- Extracted records
····················

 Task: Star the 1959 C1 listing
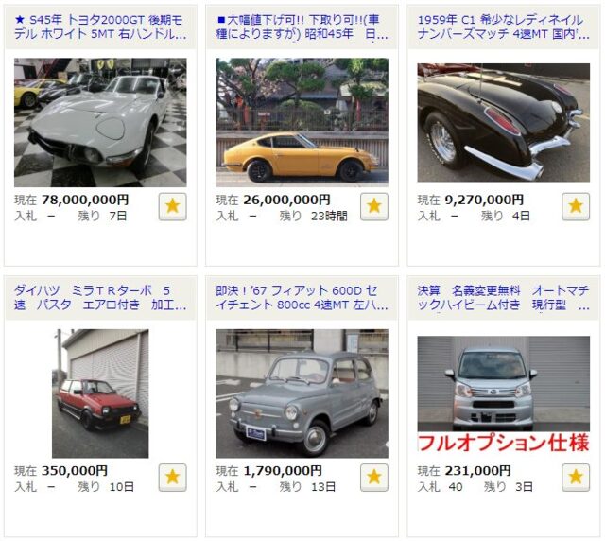coord(576,206)
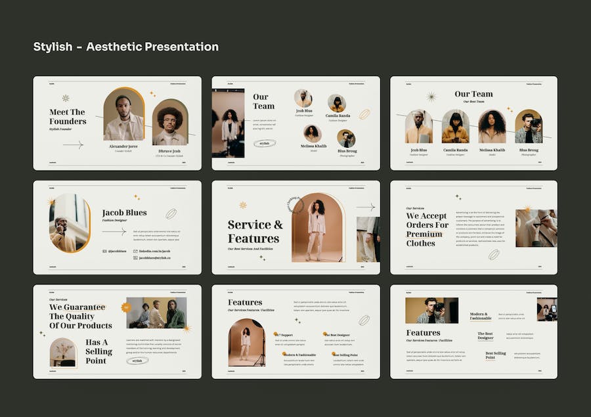Click the icon next to @jacobblues handle
Image resolution: width=591 pixels, height=417 pixels.
point(104,251)
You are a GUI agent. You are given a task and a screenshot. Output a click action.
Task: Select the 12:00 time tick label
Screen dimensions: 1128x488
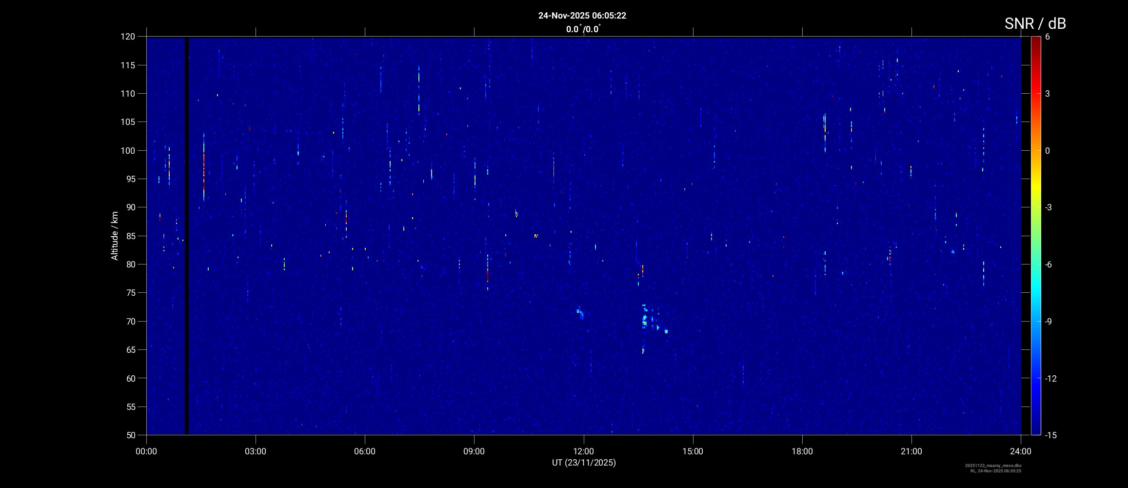(583, 451)
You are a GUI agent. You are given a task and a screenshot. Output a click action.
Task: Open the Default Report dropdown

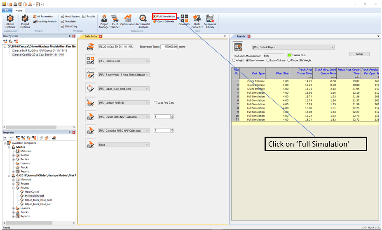[x=293, y=47]
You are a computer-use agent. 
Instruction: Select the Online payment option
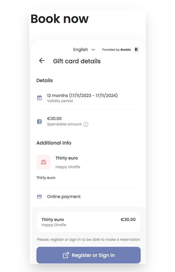pyautogui.click(x=64, y=196)
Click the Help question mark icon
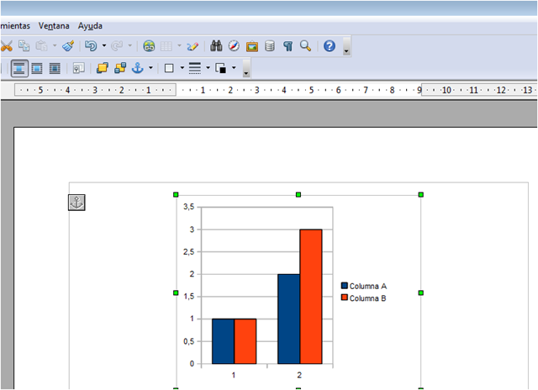This screenshot has width=538, height=390. [330, 46]
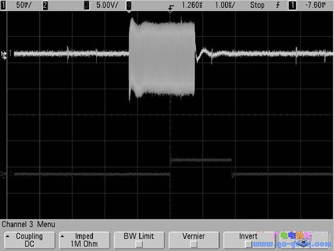Click the channel 1 indicator icon
Image resolution: width=334 pixels, height=251 pixels.
[x=3, y=5]
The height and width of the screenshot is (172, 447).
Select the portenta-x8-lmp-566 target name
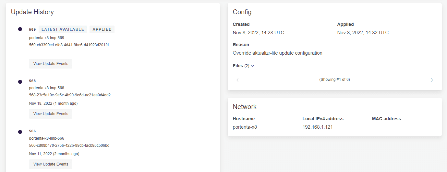pos(46,138)
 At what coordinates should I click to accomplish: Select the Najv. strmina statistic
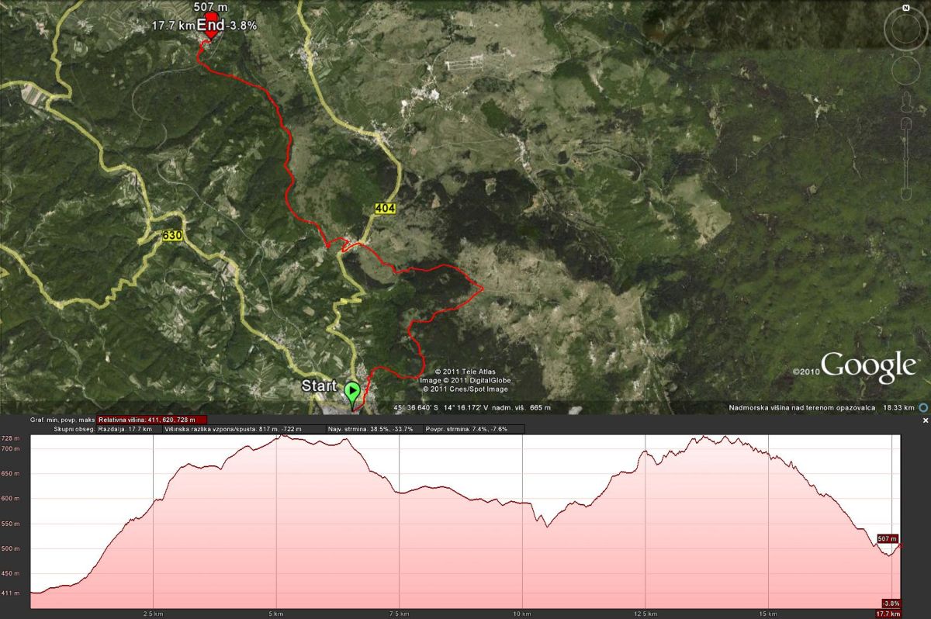370,428
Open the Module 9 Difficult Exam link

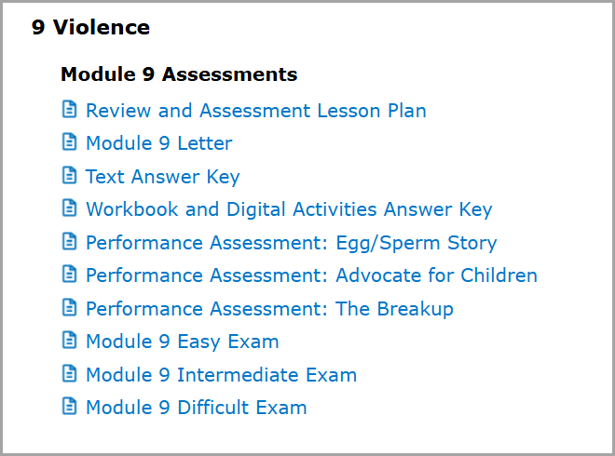pyautogui.click(x=196, y=408)
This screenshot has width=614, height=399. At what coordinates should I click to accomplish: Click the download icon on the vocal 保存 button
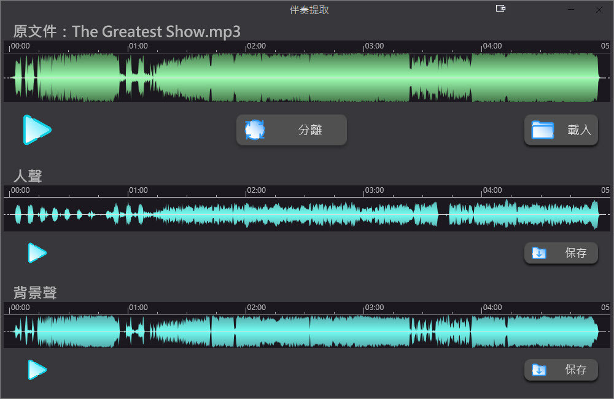[540, 253]
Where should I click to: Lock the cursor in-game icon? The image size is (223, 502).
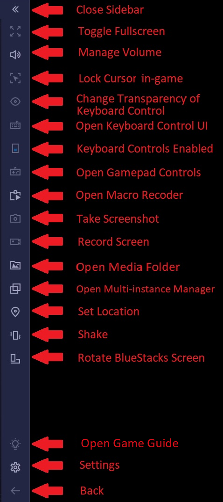pos(15,78)
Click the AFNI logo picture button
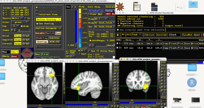Image resolution: width=204 pixels, height=108 pixels. pyautogui.click(x=27, y=53)
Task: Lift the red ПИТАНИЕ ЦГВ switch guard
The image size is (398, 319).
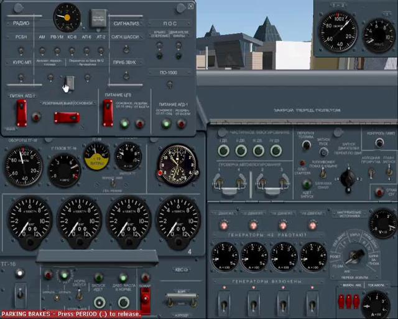Action: coord(108,113)
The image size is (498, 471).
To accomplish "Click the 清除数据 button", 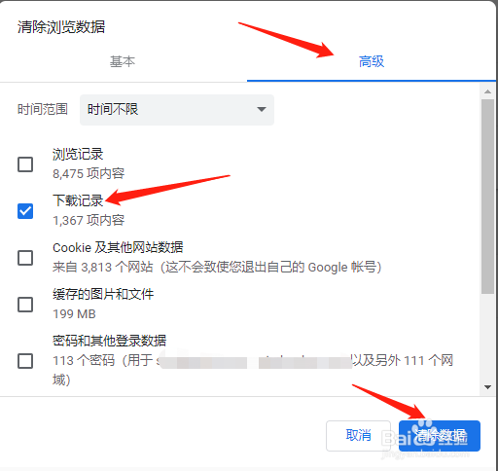I will pos(440,436).
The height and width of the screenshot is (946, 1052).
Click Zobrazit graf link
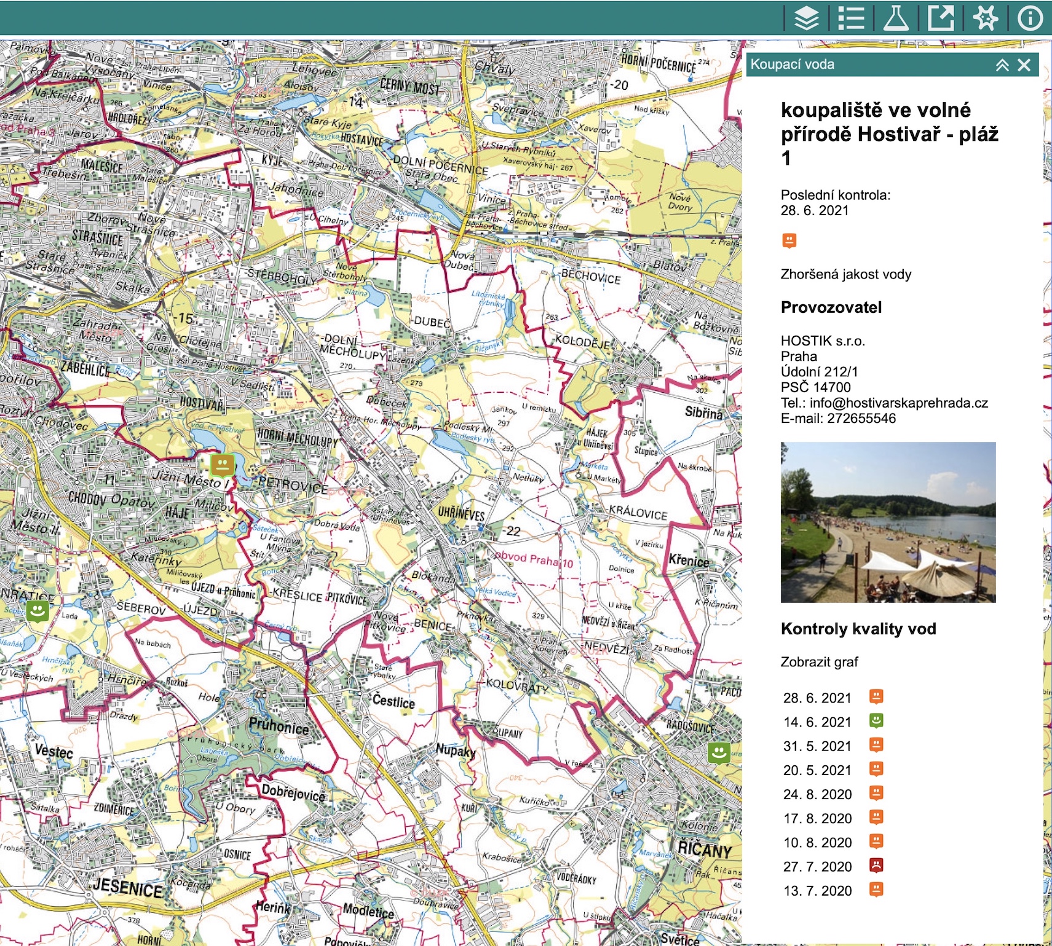click(819, 662)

····················

- Your assignment
Copy out nothing but the lines from the beginning of the records through the one that contains "You are a computer-use agent.". Skip the pictures.

- Answer area
 Task: Star the 1959 C1 listing
coord(576,206)
Click the icon next to @jacobblues handle
Image resolution: width=591 pixels, height=417 pixels.
point(104,251)
You are a GUI agent. You are given a task and a screenshot. Output a click action.
Task: Select the 12:00 time tick label
Screen dimensions: 1128x488
(583, 451)
You are a GUI agent. You are given a task and a screenshot. Output a click action.
Task: Open the Default Report dropdown

[x=293, y=47]
You are a computer-use agent. 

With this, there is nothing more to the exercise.